Now, we are emerging from Third Wave. In this wave of feminism, we saw a reclamation of all aspects of femininity, allowing things like domesticity and sexuality to be redefined by females themselves. Today, there is a growing acceptance that we have entered Fourth Wave feminism, a critical approach that engages with what we call intersectional feminism. This methodology allows individuals to share the stories and voices of our marginalized female populations across the world, an approach that has been largely influential on contemporary artistic creation.
Feminist Art is not as easily definable as a medium. Feminist Art is rooted in the experiences of the female gender. This can mean artists taking back so-called feminine activities such as textiles and elevating them into high-art or creating works that tackle issues of inequality and sexism. Feminist Art is about what makes females unique but can easily be overlooked in society.
Where Did the Women Go? Understanding Feminist Art in History
While there are countless essays and scholarly articles about Feminist Art, it is impossible to talk about the topic without recognizing the legendary Linda Nochlin. Her 1971 essay “Why Have There Been No Great Women Artists?”challenged the art world and the canon of western art history.
While it may be hard to believe today, this essay exposed how women around the world and throughout the eras went underappreciated in favor of the supposed ‘masters’ and ‘geniuses’ of history, typically white men. Nochlin’s work challenged the long-standing institutions of the art world that denied women success in their careers as artists.
Her work translated the growing feminist movements of the time into a new methodology for understanding art as a whole, inspiring generations of feminist artists and art historians, and combatting patriarchal systems within the art world.
Prominent Feminist Artists to Know
The growing realm of Feminist Art hosts countless influential artists. Below is a list of some of the names of famed and contemporary feminist artists you will undoubtedly come across when understanding how Feminist Art came to be and has taken shape today.
- Ana Mendieta (Conceptual Art, Body Art, Land Art)
- Yoko Ono (Conceptual Art, Fluxus Movement)
- Cindy Sherman (Critical Photography, Postmodernism)
- Marina Abramović (Conceptual Art, Performance, Endurance Art)
- Kiki Smith (Minimalism)
- Carolee Schneemann (Neo-Dada, Fluxus, Performance Art)
- Louise Bourgeois (Surrealism, Sculptural Installation)
- Eva Hesse (Postminimalism)
- Signe Pierce (Cyberart & Cyberfeminism)
- Lorna Simpson (Post-Blackness, Conceptual Art)
- Yayoi Kusama (Pop Art, Minimalism)
- Barbara Kruger (Postmodernism, Conceptual Art)
- Pipilotti Rist (Video and Installation Art)
- Emma Sulkowicz (Performance Art)
- Teresa Margolles (Conceptual & Performance Art)
- Jenny Holzer (Conceptual Art, Text-Based Art)
- Linda Stark (Pop Art, Mixed-Media)
- Favianna Rodriguez (Activist Art, Public Art, Printmaking)
- Alison Saar (Critical Race, Sculptural Installation)
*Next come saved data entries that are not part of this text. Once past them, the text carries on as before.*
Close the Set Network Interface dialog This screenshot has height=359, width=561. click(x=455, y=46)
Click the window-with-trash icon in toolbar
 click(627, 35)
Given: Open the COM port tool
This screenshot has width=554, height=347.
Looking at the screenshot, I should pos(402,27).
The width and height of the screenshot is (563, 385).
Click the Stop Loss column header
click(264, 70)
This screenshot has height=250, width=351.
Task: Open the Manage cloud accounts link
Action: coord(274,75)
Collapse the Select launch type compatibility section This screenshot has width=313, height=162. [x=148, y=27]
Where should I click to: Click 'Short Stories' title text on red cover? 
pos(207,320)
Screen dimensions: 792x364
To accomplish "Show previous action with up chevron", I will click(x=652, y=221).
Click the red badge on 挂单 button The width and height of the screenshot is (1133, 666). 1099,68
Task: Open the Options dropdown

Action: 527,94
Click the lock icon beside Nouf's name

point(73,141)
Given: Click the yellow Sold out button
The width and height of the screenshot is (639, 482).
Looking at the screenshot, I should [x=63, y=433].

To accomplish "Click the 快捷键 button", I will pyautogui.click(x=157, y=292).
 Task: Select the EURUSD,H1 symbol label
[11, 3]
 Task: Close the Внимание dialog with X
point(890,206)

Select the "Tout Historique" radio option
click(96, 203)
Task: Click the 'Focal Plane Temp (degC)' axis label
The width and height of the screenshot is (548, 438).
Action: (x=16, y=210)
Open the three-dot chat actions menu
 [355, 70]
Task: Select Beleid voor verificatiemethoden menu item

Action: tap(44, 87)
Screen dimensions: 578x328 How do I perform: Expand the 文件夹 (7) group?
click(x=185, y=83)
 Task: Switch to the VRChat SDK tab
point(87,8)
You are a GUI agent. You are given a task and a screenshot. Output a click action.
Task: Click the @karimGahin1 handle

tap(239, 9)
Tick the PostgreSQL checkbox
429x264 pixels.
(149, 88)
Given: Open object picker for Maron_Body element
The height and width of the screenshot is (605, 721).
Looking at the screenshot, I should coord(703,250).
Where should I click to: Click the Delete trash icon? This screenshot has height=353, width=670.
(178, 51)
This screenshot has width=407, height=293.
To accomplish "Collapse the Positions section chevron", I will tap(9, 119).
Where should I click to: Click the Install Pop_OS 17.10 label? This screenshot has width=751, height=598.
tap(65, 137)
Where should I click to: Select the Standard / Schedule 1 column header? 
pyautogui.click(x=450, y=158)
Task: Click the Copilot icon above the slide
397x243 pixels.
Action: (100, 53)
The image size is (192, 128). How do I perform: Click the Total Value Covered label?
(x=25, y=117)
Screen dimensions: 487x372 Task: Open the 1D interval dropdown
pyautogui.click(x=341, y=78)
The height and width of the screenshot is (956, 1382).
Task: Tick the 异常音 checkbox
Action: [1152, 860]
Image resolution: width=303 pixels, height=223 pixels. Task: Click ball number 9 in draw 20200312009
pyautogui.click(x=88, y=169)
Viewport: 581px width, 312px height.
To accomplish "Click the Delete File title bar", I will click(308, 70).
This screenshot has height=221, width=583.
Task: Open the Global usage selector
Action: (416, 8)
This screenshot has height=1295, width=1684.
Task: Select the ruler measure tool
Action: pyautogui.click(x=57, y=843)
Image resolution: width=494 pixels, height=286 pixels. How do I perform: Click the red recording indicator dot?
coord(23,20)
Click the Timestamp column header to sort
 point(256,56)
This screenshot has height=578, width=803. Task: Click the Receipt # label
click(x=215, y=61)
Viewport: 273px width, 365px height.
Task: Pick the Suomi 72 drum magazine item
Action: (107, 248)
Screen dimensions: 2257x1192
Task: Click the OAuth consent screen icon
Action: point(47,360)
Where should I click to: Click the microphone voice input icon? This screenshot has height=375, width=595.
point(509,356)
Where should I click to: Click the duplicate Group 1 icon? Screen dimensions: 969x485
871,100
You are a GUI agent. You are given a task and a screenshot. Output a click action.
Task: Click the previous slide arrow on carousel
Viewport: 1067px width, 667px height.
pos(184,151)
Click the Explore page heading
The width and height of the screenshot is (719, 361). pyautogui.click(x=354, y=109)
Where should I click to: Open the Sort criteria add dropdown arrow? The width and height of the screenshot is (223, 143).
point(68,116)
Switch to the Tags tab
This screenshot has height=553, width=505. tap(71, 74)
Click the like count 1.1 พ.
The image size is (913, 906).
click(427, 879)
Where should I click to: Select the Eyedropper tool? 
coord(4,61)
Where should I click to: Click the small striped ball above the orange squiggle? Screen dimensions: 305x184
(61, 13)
- Yvette Mayorga (Multimedia & Collage)
Making Their Mark: Feminist Artists From Their Origins to Today
To help comprehend how Feminist Art was put into practice, we will examine some of the most famous and innovative interpretations of the movement. This overview explores various mediums from Feminist Art’s origins through the contemporary.
The medium of painting is one of the oldest and most revered, making it as relevant today as it has ever been. From figurative art to abstract art, feminist painters have disrupted the notions of the medium to showcase issues of feminism.
One of the most notable Feminist artists is Frida Kahlo. While her time with the surrealists may overshadow her as a feminist artist, it is important to understand her work through this lens. She explored the unique experience as a woman amongst the turmoil of politics, the impact of industrialization on the female body, and even issues of mental health in the wake of a miscarriage. Kahlo, while practicing art ahead of an official declaration of the Feminist Art movement, was a pioneer of the practice.
Feminist Art not only depicted new relevant female subjects in sculptural forms but upended notions of femininity as a bodily aesthetic. These feminist artists reclaimed and glorified the female body. French-American sculptor Niki de Saint Phalle for instance, recreated the female form in absurd, organic, and colorful forms meant to show the divine internalized female spirit laid bare, literally, on the body.
Feminist Video & Digital Media Art
The rise of video and digital media has presented artists with new methods of expressing and representing the female experience. This brought a level of authenticity, vulnerability, and relatability to female stories. Amongst those who embraced the medium was Howardena Pindell. She utilized film in her iconic work “Free, White and 21” to expose the inherent racism she experienced as a woman in 1980’s New York City.
Feminist Installation Art
Kara Walker’s installations, teach us about where the female experience intersects with issues of race throughout the scope of American history. Her work, which includes everything from monumental sculptures like “A Subtlety” to her iconic silhouettes, immerses us in experiences that challenge what we have been taught in school and how we have been programmed to perceive racial inequality along the lines of gender. She asks us to question where we came from and where we are going in an attempt to understand the role of black women amidst the nation’s history of tragedy and injustice.
Feminist Performance Art
One of the top contemporary Irish artists, Áine Phillips, uses her performance art to captivate viewers with the experiences of women unique to her country. Tackling a wide array of issues including violence, history, domesticity, and menstruation, her performance pieces, like the iconic “Red Weight”, put her body in situations that add intensity to her advocacy for rights and equality of women.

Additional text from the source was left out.